Fragmento para leer

▼

El relato kirchnerista es un ejemplo casi de manual. Mientras la inflación devoraba salarios y las estadísticas sociales se desplomaban, había un ejército de comunicadores, algunos pagos y otros fanatizados, que no descansaban. Fabricaban enemigos internos y externos. Reescribían la historia tantas veces como fuese necesario. Ensayaban constantemente nuevas formas de victimización. Todo con el mismo objetivo: sostener una identidad emocional que no se rinde ante los datos.
La novedad de esta etapa es la incorporación de tecnologías antes reservadas para el marketing de consumo. Plataformas que segmentan audiencias al detalle, algoritmos que testean qué indignación rinde más, inteligencia artificial al servicio de generar contenidos masivos en tiempo real. La posverdad dejó de ser una amenaza abstracta: es una industria.

▲

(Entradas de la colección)
▼

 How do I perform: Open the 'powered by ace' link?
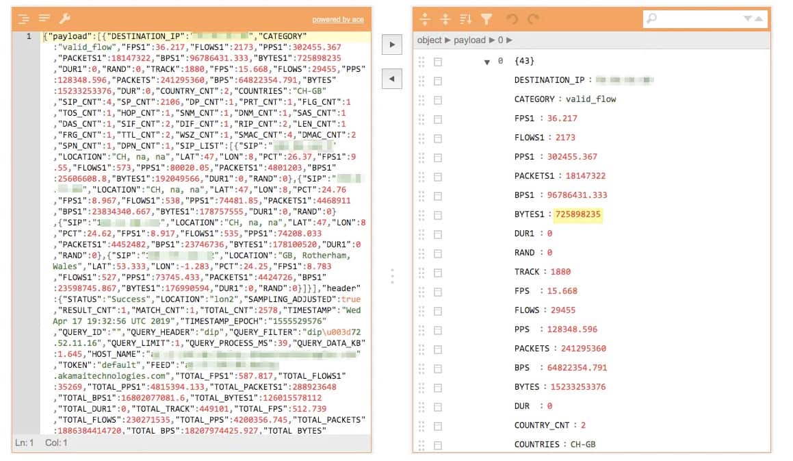coord(337,20)
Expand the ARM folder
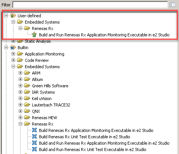The height and width of the screenshot is (154, 179). (x=20, y=73)
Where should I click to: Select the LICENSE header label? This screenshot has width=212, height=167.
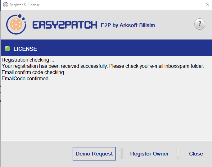pyautogui.click(x=25, y=49)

▲

Tareas a realizar
A. Según el fragmento sobre el relato kirchnerista, ¿cuál era el objetivo de todo lo que hacían los comunicadores?
B. Indica si cada afirmación coincide con el fragmento sobre el relato kirchnerista, y respalda cada respuesta con las palabras del fragmento que lo deciden: (i) todos los comunicadores cobraban por su trabajo; (ii) los comunicadores reescribían la historia; (iii) la posverdad sigue siendo una amenaza abstracta.
C. Prolonga el fragmento sobre el relato kirchnerista a partir de su última oración.
El material es aparte y no forma parte del fragmento.

Resultados del ejercicio
A. Sostener una identidad emocional que no se rinde ante los datos.

B.
(i) No: "algunos pagos y otros fanatizados".
(ii) Sí: "Reescribían la historia tantas veces como fuese necesario".
(iii) No: "La posverdad dejó de ser una amenaza abstracta: es una industria".

C.
Hay algo más inquietante todavía. El caos, en estos regímenes, no es un problema a resolver: es un entorno a cultivar. Porque en la confusión, en la sobredosis de estímulos, en la saturación de escándalos, es más difícil pensar, discernir, oponerse. El caos abruma. Y en ese ruido, la maquinaria opera con mayor libertad.
El desafío, entonces, es doble. Primero, reconocer la ingeniería detrás del desorden. Segundo, construir una narrativa alternativa que no dependa de las mismas armas. Una contrainteligencia democrática que no solo denuncie el artificio, sino que restituya la posibilidad de hablar con hechos, con razones, con decencia.
No alcanza con indignarse. Hay que entender cómo funciona la máquina si queremos desactivarla.